Chicken Gyro Marinade

  • 1 cup plain Greek yogurt (whole milk preferred)
  • 1 lemon, juiced
  • 2 tablespoons extra virgin olive oil
  • 2 tablespoons red wine vinegar
  • 3 garlic cloves, minced
  • 1 tablespoon oregano
  • 1 teaspoon sweet paprika
  • 1 teaspoon ground cumin
  • 1 teaspoon ground coriander
  • 1 pinch cayenne pepper (optional)
  • Kosher salt, to taste
  • Black pepper, to taste
  • 1 1/2 pounds chicken tenderloin (often labeled “tenders”)

Assembly

  • Pita bread
  • Tzatziki sauce
  • 1 large tomato, sliced
  • 1 cucumber, sliced
  • 1 green bell pepper, cored and sliced
  • 1 small red onion, halved and sliced
  • Pitted Kalamata olives

Instructions

  1. Marinate the chicken: In a large mixing bowl, combine Greek yogurt, lemon juice, olive oil, red wine vinegar, minced garlic, oregano, sweet paprika, ground cumin, ground coriander, cayenne pepper (if using), salt, and black pepper. Mix thoroughly until well combined. Add the chicken tenderloins and toss to coat each piece evenly with the marinade.

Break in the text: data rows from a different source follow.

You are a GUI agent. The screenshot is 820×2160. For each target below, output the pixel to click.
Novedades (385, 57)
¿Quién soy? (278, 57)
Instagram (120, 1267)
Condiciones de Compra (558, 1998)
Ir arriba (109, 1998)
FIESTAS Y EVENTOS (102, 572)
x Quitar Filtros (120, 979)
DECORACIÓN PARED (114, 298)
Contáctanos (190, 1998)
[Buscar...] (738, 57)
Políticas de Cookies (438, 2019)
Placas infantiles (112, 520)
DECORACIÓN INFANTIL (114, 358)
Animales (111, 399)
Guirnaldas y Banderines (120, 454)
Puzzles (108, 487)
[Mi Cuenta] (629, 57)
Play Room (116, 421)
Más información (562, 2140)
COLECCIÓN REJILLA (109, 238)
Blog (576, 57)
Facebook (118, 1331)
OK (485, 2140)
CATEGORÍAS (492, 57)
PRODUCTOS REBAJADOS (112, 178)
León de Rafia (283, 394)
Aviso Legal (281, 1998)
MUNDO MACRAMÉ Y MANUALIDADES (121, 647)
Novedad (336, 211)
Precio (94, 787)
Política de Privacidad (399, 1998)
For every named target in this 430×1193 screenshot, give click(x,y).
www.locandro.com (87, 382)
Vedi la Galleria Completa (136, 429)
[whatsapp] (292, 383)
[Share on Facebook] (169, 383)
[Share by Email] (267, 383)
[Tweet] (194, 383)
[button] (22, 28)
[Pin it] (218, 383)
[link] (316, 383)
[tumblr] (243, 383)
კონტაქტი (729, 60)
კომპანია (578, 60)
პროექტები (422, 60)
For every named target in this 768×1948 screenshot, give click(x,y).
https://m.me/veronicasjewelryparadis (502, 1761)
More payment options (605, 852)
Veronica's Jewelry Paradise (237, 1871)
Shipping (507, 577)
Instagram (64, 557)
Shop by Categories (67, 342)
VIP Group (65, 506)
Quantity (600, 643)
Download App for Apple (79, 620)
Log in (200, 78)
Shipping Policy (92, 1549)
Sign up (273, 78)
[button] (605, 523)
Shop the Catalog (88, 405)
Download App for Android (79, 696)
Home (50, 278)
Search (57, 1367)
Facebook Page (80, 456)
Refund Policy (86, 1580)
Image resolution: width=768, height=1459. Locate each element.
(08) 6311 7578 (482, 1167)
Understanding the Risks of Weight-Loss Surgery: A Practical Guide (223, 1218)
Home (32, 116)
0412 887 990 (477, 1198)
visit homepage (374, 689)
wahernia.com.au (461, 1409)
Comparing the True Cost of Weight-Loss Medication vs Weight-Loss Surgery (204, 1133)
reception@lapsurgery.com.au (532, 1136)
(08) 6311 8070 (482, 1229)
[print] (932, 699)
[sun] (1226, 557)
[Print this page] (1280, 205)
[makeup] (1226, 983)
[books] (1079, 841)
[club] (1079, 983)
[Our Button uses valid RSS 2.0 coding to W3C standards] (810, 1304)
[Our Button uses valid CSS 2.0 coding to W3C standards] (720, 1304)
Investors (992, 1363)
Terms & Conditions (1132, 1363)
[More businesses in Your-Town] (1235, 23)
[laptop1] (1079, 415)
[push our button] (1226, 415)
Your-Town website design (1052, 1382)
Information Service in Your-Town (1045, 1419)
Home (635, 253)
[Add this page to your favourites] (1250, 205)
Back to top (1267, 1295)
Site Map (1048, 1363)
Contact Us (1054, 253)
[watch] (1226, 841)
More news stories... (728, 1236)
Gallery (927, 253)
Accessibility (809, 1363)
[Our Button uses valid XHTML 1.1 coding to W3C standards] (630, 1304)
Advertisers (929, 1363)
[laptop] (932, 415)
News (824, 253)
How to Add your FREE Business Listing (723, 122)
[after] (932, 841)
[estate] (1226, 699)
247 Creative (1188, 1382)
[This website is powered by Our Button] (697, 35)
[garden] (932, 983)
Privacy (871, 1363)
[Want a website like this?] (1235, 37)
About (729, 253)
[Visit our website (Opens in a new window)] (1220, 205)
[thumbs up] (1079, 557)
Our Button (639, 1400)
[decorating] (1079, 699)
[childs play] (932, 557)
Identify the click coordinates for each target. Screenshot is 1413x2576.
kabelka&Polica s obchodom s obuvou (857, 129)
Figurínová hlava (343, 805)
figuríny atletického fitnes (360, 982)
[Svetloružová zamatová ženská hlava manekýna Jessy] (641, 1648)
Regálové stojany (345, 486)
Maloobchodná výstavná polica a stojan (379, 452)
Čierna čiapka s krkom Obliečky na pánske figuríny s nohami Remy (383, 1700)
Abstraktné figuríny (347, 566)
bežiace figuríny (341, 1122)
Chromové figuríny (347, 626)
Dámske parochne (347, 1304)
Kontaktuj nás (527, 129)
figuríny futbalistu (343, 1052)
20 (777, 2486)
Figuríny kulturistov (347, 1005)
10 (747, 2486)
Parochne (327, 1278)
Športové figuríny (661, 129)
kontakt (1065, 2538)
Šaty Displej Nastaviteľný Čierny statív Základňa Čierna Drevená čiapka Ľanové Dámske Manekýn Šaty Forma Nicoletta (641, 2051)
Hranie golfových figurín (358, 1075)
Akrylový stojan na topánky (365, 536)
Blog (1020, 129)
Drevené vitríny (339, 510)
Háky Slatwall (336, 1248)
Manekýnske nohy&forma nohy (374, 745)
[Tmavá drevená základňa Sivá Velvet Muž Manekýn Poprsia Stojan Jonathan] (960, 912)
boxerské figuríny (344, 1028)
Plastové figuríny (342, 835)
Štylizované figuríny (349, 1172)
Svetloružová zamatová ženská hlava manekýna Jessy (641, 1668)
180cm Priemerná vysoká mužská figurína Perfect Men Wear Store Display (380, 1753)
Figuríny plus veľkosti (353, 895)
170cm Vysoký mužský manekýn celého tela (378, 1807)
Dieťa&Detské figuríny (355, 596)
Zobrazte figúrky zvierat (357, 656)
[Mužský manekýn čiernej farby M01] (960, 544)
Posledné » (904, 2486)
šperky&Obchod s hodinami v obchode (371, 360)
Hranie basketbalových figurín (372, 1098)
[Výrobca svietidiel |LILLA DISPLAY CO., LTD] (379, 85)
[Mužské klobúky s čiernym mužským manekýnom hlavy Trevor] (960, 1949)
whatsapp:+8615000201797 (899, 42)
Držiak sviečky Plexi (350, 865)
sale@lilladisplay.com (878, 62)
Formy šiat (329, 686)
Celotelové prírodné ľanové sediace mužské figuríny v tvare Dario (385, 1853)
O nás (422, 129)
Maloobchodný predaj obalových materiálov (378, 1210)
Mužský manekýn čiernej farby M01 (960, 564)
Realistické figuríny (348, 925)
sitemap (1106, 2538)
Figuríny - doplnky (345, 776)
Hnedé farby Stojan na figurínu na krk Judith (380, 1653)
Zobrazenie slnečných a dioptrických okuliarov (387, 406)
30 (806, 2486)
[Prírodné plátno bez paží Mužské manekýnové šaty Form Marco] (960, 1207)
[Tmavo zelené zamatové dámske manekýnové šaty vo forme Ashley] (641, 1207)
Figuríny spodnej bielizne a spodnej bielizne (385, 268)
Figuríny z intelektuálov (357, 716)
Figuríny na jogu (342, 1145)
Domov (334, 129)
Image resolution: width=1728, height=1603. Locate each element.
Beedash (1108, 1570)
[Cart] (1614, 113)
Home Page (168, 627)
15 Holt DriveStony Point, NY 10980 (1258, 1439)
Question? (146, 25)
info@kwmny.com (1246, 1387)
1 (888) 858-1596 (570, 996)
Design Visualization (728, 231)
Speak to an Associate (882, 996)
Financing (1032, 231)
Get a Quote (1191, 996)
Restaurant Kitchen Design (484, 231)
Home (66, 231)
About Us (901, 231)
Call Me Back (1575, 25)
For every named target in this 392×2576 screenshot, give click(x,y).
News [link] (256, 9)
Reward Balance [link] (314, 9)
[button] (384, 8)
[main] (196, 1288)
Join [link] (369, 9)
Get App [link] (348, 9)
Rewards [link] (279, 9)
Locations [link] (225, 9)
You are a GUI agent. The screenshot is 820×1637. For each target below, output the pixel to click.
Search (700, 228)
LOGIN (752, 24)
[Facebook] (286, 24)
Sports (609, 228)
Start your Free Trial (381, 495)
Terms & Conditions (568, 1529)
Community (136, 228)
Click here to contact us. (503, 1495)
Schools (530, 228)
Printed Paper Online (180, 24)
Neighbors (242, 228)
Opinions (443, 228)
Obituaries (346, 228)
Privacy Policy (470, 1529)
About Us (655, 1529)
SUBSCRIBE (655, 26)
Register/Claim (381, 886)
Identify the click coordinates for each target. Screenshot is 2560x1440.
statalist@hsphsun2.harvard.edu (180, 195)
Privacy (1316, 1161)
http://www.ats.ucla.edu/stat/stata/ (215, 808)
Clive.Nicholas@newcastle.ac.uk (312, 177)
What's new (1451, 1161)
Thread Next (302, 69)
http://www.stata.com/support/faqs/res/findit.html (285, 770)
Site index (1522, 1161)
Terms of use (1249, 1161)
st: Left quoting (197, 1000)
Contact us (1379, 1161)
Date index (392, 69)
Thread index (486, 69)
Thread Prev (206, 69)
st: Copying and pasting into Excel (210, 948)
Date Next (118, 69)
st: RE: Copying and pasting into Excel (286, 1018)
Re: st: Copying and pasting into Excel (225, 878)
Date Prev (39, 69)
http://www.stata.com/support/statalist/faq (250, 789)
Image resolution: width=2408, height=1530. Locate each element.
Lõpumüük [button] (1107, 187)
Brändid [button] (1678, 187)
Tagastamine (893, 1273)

Cover the bowl and refrigerate for at least 30 minutes, or ideally overnight for maximum flavor infusion.
  2. Cook the chicken: Heat about 1 tablespoon of olive oil in a non-stick skillet over medium-high heat until shimmering but not smoking. Remove excess marinade from chicken pieces by shaking them off gently. Place the chicken in the skillet without overcrowding, and cook undisturbed on one side until well browned, about 5 minutes. Flip the chicken with tongs and continue cooking until the chicken is cooked through and juices run clear, about 5 more minutes.
  3. Warm the pita bread: Place pita bread over a medium flame on a gas burner or heat in a dry skillet over medium heat until warm and pliable, about 1-2 minutes per side. Handle carefully to avoid burning.
  4. Assemble the gyros: Lay the warmed pita on a plate and spread a generous layer of tzatziki sauce over it. Add 2 to 3 cooked chicken tenderloins per pita. Top with sliced tomato, cucumber, green bell pepper, red onion, and Kalamata olives according to your preference. Wrap the pita around the fillings and serve immediately.

Notes

  • For best flavor, marinate the chicken overnight, but if short on time, 30 minutes will also work.
  • Use whole milk Greek yogurt for a creamier marinade; low-fat versions can be used but may yield less tender chicken.
  • You can substitute chicken breast cut into strips if tenderloins are unavailable.
  • To make it spicier, increase the amount of cayenne pepper or add a dash of hot sauce.
  • Tzatziki sauce can be homemade or store-bought for convenience.
  • Store leftover cooked chicken separately from pita and vegetables to prevent sogginess.